Priyanka reminded the audience, “Our ancestors – yours and mine, both – shed their blood, sweat and tears for this constitution! Why? Because the constitution gives equal rights to everybody. Under the constitution, the prime minister, the farmer, a poor man, or a rich man, all have the same rights in a democracy. So why do they want to change the constitution? Because they want to take away your rights, and they are doing it so quietly, you don’t even see it!”

She then went on to recount how as a child, she had travelled a lot with her father, Rajiv Gandhi, who was the prime minister at the time.

“Once in his constituency, Amethi, we visited a lady’s house who gave my father a ferocious scolding. I was taken aback, having never seen anyone shout at my father like that. The lady said to my father, ‘Six months ago you promised to get a road built. It’s still not been built! I respect you, but if you don’t build my road, you’re not getting my vote!’ At which point my father calmly and patiently explained how the process was underway and how these things take some time.” (The road did get built shortly thereafter). 

“The lady finally calmed down and offered us all tea and we all sat and chatted and laughed, but I asked my father later if he felt bad at that shouting.”

“‘Not at all’, he said. It was her responsibility to scold me, and it was my responsibility to listen to her scolding.’ My father could have gotten offended, but he didn’t. A prime minister needs to listen to the people. But we are going through a very strange time. Nowadays if people speak up for their rights, they are put in jail. This needs to change.”

Priyanka spoke for 45 minutes, underscoring the importance of voting sensibly and for those who will keep the rights and dignity of the janta at the centre of their agenda. 

I asked several people afterwards what their main issues were. Every single one mentioned mehengai and berozgari (rising prices and unemployment). 

Some like Dharam Singh, a young man from Baswa village, also lamented the Agniveer scheme and how it has shaken many young people’s loyalty and devotion towards their country. Others like Bhagwaan Singh, a farmer, lamented how many lies the prime minister had told over the last 10 years. 

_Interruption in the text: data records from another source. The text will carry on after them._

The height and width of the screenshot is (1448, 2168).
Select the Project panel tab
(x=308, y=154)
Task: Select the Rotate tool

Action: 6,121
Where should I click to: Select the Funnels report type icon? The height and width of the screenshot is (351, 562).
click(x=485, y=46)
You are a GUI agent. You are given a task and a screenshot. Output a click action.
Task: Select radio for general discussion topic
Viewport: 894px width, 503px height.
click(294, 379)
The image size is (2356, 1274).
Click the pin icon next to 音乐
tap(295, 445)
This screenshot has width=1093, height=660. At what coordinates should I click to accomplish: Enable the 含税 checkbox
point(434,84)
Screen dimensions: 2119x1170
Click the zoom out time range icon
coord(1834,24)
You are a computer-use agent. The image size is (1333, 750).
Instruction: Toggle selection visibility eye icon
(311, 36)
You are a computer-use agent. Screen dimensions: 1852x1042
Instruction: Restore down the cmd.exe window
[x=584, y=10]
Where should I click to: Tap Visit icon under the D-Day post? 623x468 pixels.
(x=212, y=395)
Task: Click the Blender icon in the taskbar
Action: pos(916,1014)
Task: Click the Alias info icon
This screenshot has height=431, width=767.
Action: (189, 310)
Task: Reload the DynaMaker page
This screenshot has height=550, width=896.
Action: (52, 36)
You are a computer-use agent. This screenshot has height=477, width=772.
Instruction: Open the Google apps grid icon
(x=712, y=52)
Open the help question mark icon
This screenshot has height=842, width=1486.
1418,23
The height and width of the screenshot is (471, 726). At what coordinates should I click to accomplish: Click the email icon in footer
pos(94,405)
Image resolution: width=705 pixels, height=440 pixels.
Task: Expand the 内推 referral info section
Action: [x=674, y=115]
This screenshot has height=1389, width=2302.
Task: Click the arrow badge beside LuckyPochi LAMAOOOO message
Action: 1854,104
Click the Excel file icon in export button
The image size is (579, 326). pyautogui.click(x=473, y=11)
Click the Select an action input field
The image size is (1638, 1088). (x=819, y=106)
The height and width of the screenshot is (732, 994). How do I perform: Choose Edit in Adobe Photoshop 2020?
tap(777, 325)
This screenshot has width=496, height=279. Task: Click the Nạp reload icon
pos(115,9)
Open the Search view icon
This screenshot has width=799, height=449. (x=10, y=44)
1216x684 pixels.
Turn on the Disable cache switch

“Enough is enough”, he said. “The time for lies is over.”

Farmers like Prabhu Dayal Mahana and Shyam Sundar Vyas were confident that the Congress would win at least 12 to 15 seats in Rajasthan, possibly more.

Vyas said, “We have had enough of this government’s dadagiri (bullying). Our youth are unemployed. They need jobs desperately! This government wants to tamper with our constitution but we will not let them. America and Germany are now lecturing us on democracy, can you imagine? How shameful is that?” 

Sohan Lal, a bespectacled man in his thirties perhaps summed up the sentiment of the day best when he said, “This government is talking so much about religion because it does not have development, even the size of a mustard seed, to speak of. I am not a supporter of any particular party, but this time I am going to vote for change and employment. For that reason, my vote is going to the Congress.”